My First Million · Episode Brief
6 under-the-radar trends (+ our ideas)
Six trends that sound niche until they're not — short drama apps alone are doing numbers that make Netflix nervous.
Short drama apps — ReelShort, DramaBox, and a handful of Chinese-origin competitors — are generating hundreds of millions in annual revenue by serving serialized melodrama in two-minute vertical video episodes. The audience is overwhelmingly women over 35, the content is deliberately trashy, and the monetization is microtransaction-heavy in a way that looks more like mobile gaming than streaming. Sam and Shaan spend real time on this one because the numbers are hard to dismiss: these apps are outpacing major streaming platforms on revenue per engaged user.
Rucking — carrying a weighted backpack while walking — gets coverage as a fitness trend that sidesteps the influencer-and-supplement complex. The business angle isn't the activity itself but GORUCK, the company that turned military-training gear into a lifestyle brand with cult-level retention. The 'plastic-free everything' segment tracks consumer anxiety around microplastics translating into premium product categories: water filters, cookware, food storage. The anxiety is real; the products are expensive; the margins are good.
The back half of the episode covers nervous system regulation (breathwork, cold exposure, and somatic therapy as an emerging wellness vertical), biohacking plants (engineered houseplants that purify air, glow, or produce compounds), and AI social networks — the idea that social graphs built around AI agents rather than humans could produce entirely new network dynamics. These last three are more speculative, but the pattern they share is worth naming: each one represents a consumer anxiety (stress, environment, connection) being met by a technology or product that didn't exist five years ago.
Key Ideas
- →Short drama apps like ReelShort are generating massive revenue through microtransactions on serialized vertical video content — primarily targeting women over 35 who are underserved by prestige TV.
- →Rucking's growth reflects a broader consumer appetite for fitness that feels functional and masculine without requiring gym infrastructure or social performance.
- →Microplastic anxiety is creating a durable premium category in kitchen and home goods — not a fad, but a multi-decade consumer behavior shift.
- →Nervous system regulation (breathwork, cold therapy, somatic work) is graduating from wellness-fringe to mainstream consumer product category.
- →Biohacking plants — engineered to glow, purify air, or produce novel compounds — represents a synthetic biology wedge into the $20B houseplant market.
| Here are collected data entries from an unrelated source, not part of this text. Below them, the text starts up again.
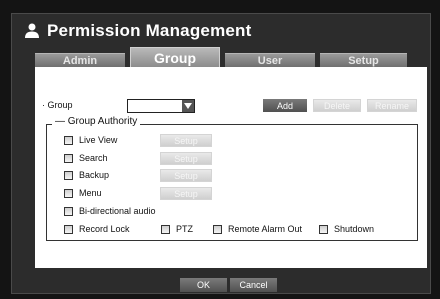 The width and height of the screenshot is (440, 299). I want to click on tab-group: Group, so click(175, 57).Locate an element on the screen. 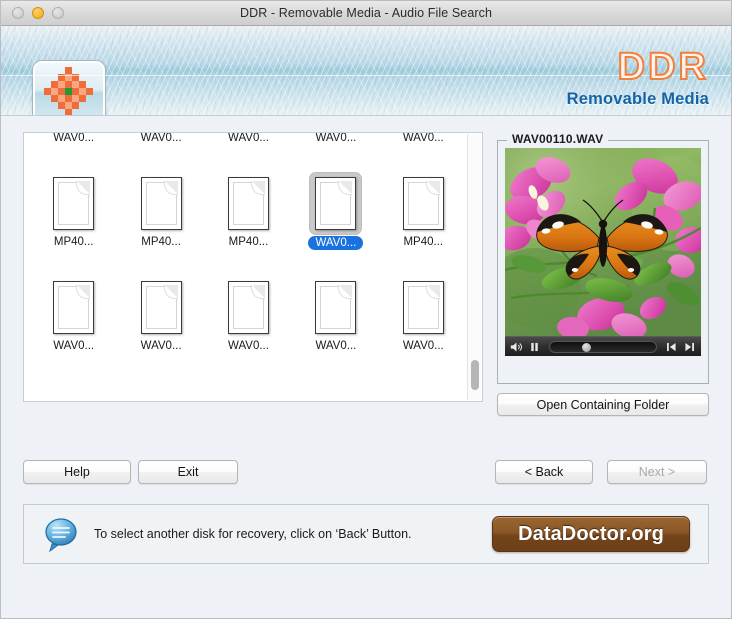  playback-knob is located at coordinates (586, 347).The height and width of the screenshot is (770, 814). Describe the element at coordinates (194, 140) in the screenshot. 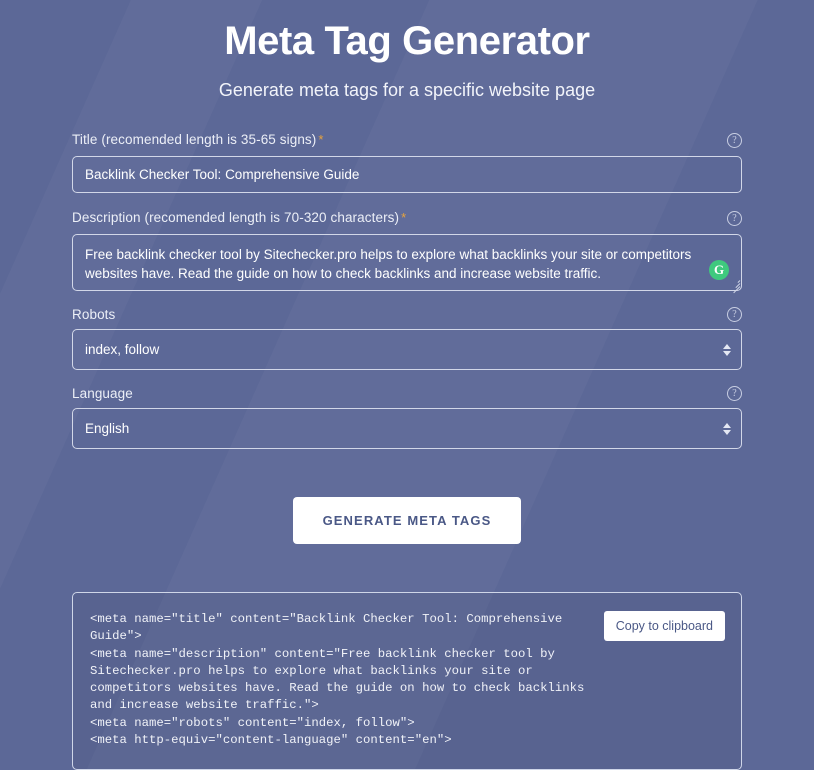

I see `title-label: Title (recomended length is 35-65 signs)` at that location.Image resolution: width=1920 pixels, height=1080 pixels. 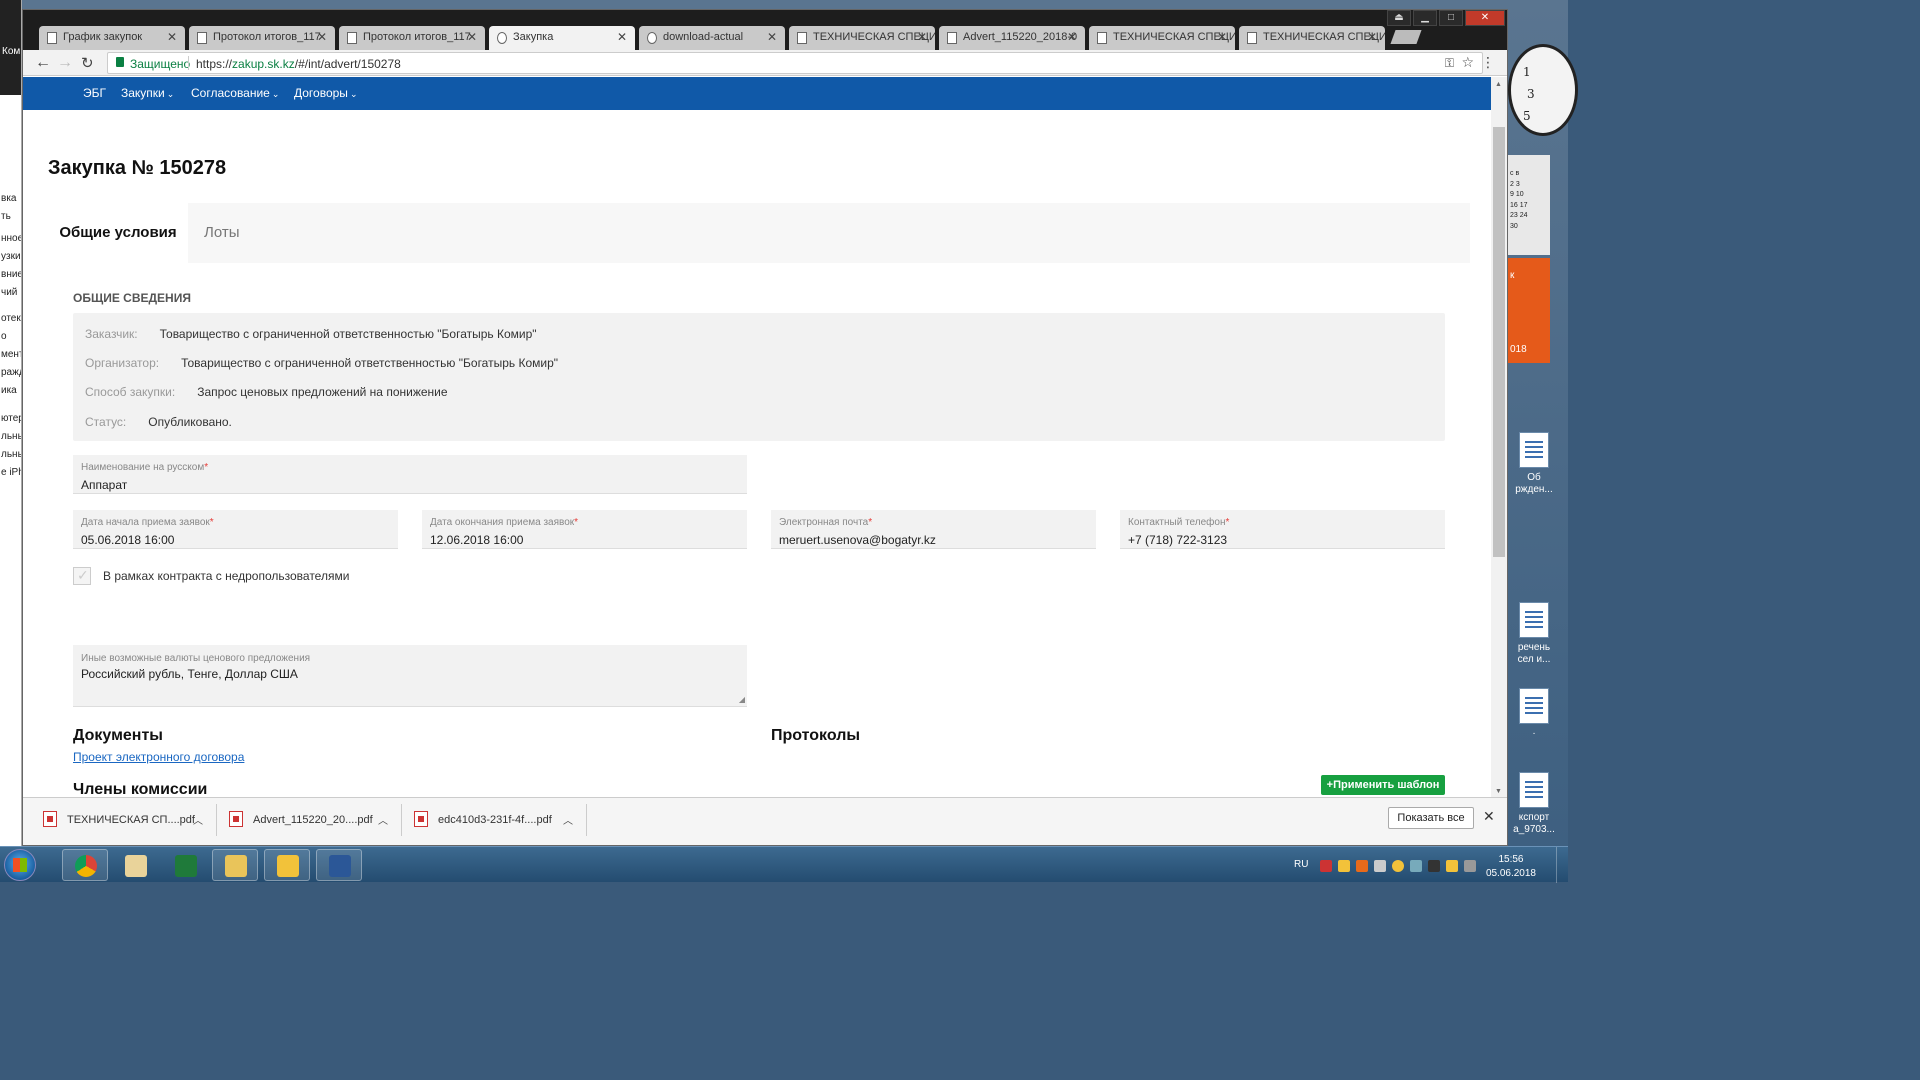 I want to click on background-item: ика, so click(x=9, y=390).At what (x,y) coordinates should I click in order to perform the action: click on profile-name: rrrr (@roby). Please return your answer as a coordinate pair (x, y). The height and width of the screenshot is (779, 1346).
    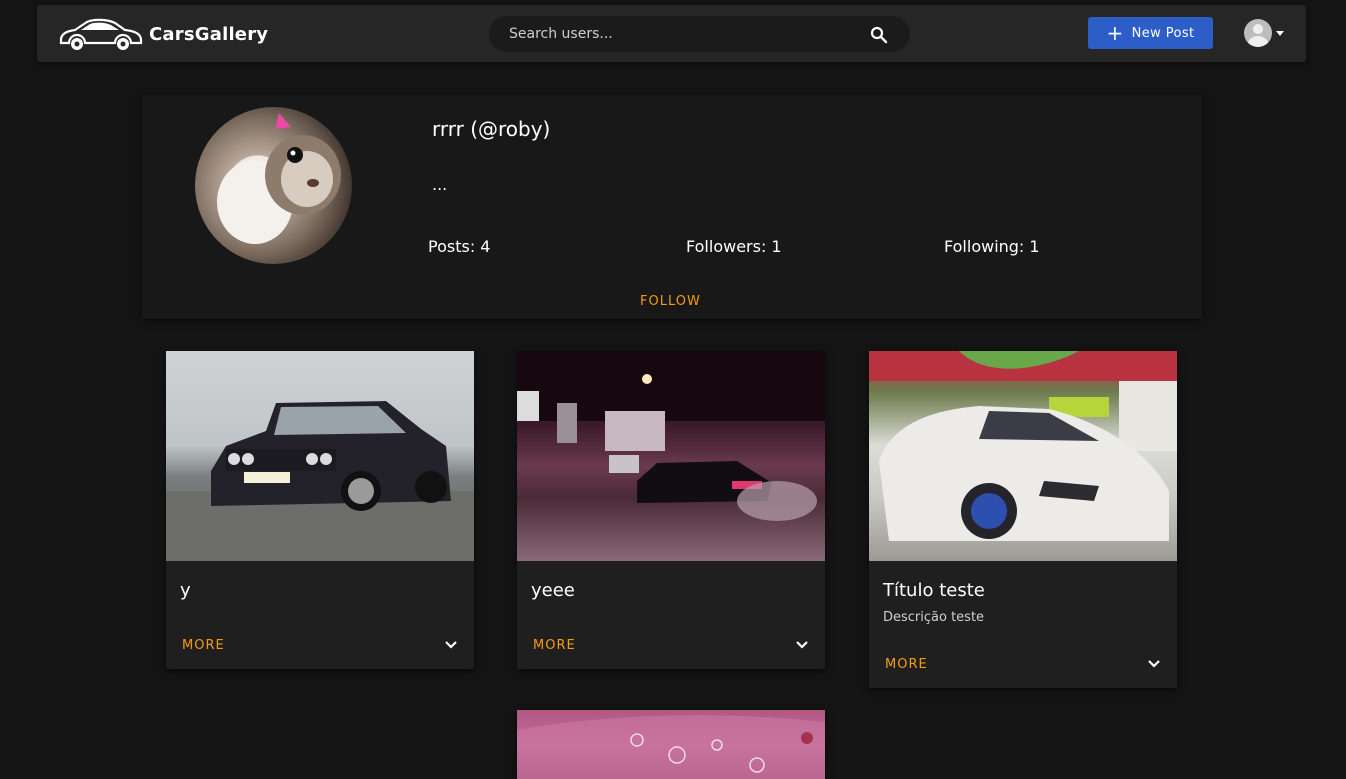
    Looking at the image, I should click on (492, 129).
- →AI social networks built around agent-to-agent interaction rather than human-to-human could dissolve the current platform moats built on human social graphs.
Worth Remembering
The short drama app revenue numbers — some of these apps are pulling in more than $200M annually from content that deliberately apes telenovela tropes in two-minute clips.
The GORUCK origin story: a former Special Forces soldier who couldn't find a bag that met his standards, so he made one, then accidentally built a cult fitness brand around the bag.
The biohacking plants segment — the idea that your next houseplant might be engineered to detect air quality and change color in response lands somewhere between genuinely useful and deeply strange.